Publishers look for commerce content attribution to move beyond last click

With both publishers and advertisers looking to grow affiliate commerce, a growing number of publishers and advertisers have started using affiliate networks’ attribution tools to advocate for bigger commissions from advertisers and even earn commissions from customers that have read their content, even if that read doesn’t lead immediately to a click.

BuzzFeed, for instance, is exploring several possible third-party attribution solutions that would allow them to build commerce campaigns that factor in view-through attribution, which would pay BuzzFeed commissions for people who bought featured products after reading their content. Business Insider has seen a noticeable increase from affiliate advertisers sending more revenue their way thanks to multi-touch attribution products offered by affiliate networks.

“The main challenge for content publishers is that we’re typically at the start of the consumer purchasing journey (especially when we’re driving discovery through social),” Nilla Ali, svp of commerce at BuzzFeed, wrote in an email. “So the likelihood of winning on last-click attribution is very low.”

Though last-click attribution remains the currency that powers affiliate networks, some networks began making it possible a few years ago to spread their affiliate budgets around to better account for the value contributed by different publishers in their ecosystems. Four years ago, for example, the marketing technology firm Impact rolled out a tool that allowed advertisers to pay out what are called contribution bonuses to publishers whose content customers regularly consumed on the way to purchasing an advertiser’s product.

Over that same period, many affiliate networks began adding extra layers of information about the publishers participating in them, such as social media impressions or shares of posts containing affiliate links.

Thanks to that access to analytics that might be used in different ad campaigns, agencies and marketers will use affiliate campaigns for both awareness and sales, said Nicole Ron, vp of product marketing at CJ Affiliate. And as affiliate and other marketing investments become more entwined, it has pulled affiliate marketing out of the silo it has long existed in, and changed the way people think about it.

“What we’re starting to see is a trend toward other departmental budgets coming in to affiliate,” Ron said.

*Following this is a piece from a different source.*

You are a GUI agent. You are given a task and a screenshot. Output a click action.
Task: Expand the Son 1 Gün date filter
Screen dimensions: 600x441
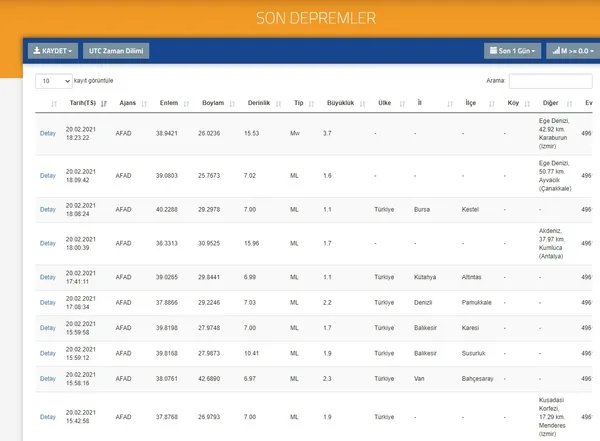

Some affiliate networks have added multi-touch attribution products in response to a mix of advertiser and publisher demand. Over the summer, the affiliate network Awin announced it had formed an exclusive relationship with SingleView, an attribution vendor based in the U.K. Awin sells SingleView as a subscription add-on to both advertisers and publishers. This year, Pepperjam overhauled its reporting technology to make it easier for advertisers to create what’s called a preferred partner designation for publishers, an option they launched late last year; a preferred partner designation guarantees that they receive a commission for any sale where they appear in the journey, regardless of whether they are first or last.

Since the integration, Awin has seen advertisers revise the way they spend their affiliate budgets on the platform, said Christopher Floccare, a publisher success manager at Awin.

Breton Fischetti, vp of commerce at Insider Inc., said he is happy to see the influence of Insider Picks’ content attract advertiser investment, and expects more brands might start doing it next year.

As commerce has become a less siloed part of the media, publishers have begun pushing to integrate commerce into broader, more elaborate sales packages.This fall, BuzzFeed reorganized its sales force to emphasize multi-dimensional packages, which might include a mixture of branded content, programmatic display and commerce content.

But adding those layers of complexity requires brands to sweat additional details, something not every advertiser has the interest or bandwidth to do.  “Brands want to do this,” said Todd Crawford, cofounder of Impact. “They want to grow the pie. But it’s like anything else. Do you want to spend a lot of time doing this, or a little?”